▶ [Exercise set]:
1. Answer these questions using the school-days memoir.
(a) What color are the grapes turning?
(b) What does the jar of paste smell like?
(c) What did the narrator's father carry in his bib overall pocket for lunch?
2. Reproduce everything in the school-days memoir from "Starting to school" down to "barefoot all summer.", word for word.

▶ [Source excerpt]:
Purple ironweed and sunny goldenrod are beginning to brighten our late summer days, and there is more than a hint of autumn in the delightful cool nights and refreshing mornings. Apple trees are dropping their round globes of goodness to the ground, while grapes are turning from green to purple. It is a fruitful time of year, this season of beginning harvest.

Late crops are maturing, as farm wives rush frantically to can, freeze and preserve the bounty of summertime. The growing chorus of the katydids informs us that frost is not too far away. Summer was too short, as the seasons seem to rush by faster and faster.

A sure portent of summer ending are the lumbering, yellow school buses that traverse our hills and ridges, taking our children away for their day of schooling. This year, a new crop of great-grandchildren will begin their process of education when school begins. I will miss the little ones who populate our world, making playhouses all over the yard and coming to the door for “‘gredients.”

Still, there will be some structure to our days, as we settle down to a regular routine governed by the coming and going of the school bus. Minnie will be lonesome, as will Wade, Katie’s baby brother. Our yard will be empty of little girls, trotting back and forth with their jugs of water and cottage cheese cartons of chopped squash and cucumbers (the overripe ones.) They have had a full summer of “pretend.”

Starting to school for the first time is their first real taste of independence. There are some things that a person never forgets. I am six years old again, and excited at the prospect of school. Mom has braided my hair tightly, and I feel all dressed up in my starched and ironed dress. New school shoes feel unfamiliar on feet that have been barefoot all summer.

I walk proudly down the dirt road, carrying new school supplies. No one in the two-room school has ever seen a book bag, let alone own one. There are no fancy folders or pencil cases. Most of us have a rough pencil tablet, a couple of pencils, a box of crayons, and perhaps a jar of paste that smells like sassafras.

Shivers of apprehension and excitement run up and down my spine as I start up the hill to the schoolhouse. The older children and running and laughing, but it is all strange to me. There is a pitcher pump in the schoolyard, and a burning barrel close by. There is no other smoke that smells quite like school trash burning. It was unique to the old one and two room schools, composed of discarded papers, stubs of pencils and bits of crayon.

There is an outdoor toilet for the boys above the schoolhouse, while down the bank on the other side is the one for girls. The school itself is a white structure with a set of steep steps leading to a small porch. A row of windows is on each side of the building, and a dirt playground devoid of a blade of grass attests to the hundreds of running feet that have played there.

There is no hot lunch program, and while we live close enough to walk home for lunch, most of the children carry their peanut butter sandwiches in a brown paper poke. My father attended this same school (although at that time I think it was a log structure) with a cooked sweet potato in his bib overall pocket for lunch. He was also barefoot.

▶ [Collected data]:
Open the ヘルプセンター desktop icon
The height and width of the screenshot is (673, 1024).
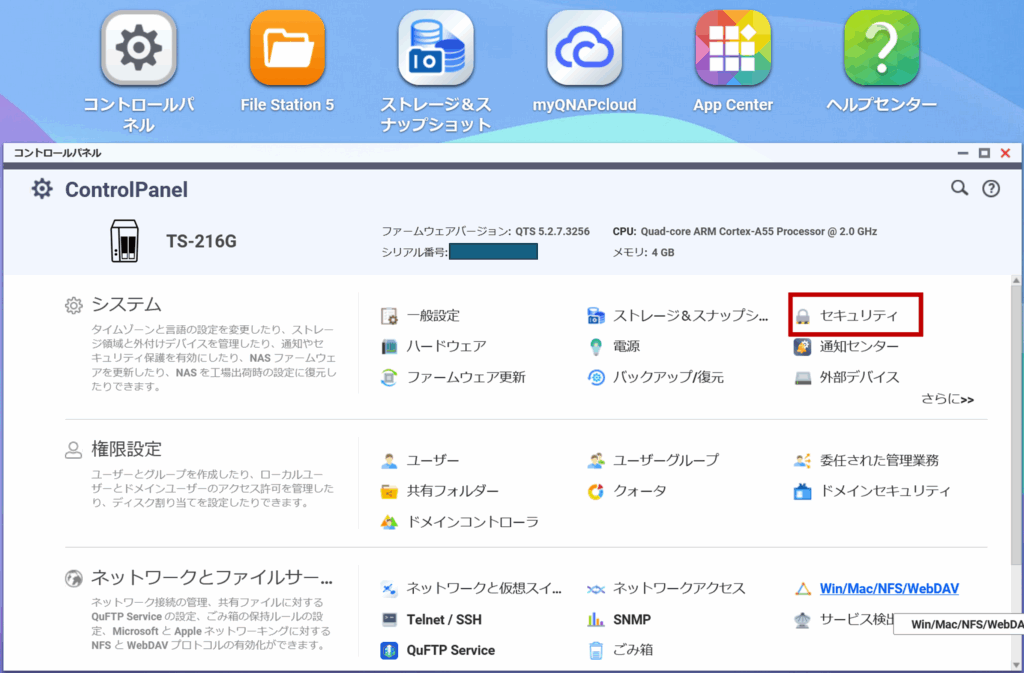point(881,48)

▶ [Written responses]:
1.
(a) Purple, changing from green.
(b) Sassafras.
(c) A cooked sweet potato.

2.
Starting to school for the first time is their first real taste of independence. There are some things that a person never forgets. I am six years old again, and excited at the prospect of school. Mom has braided my hair tightly, and I feel all dressed up in my starched and ironed dress. New school shoes feel unfamiliar on feet that have been barefoot all summer.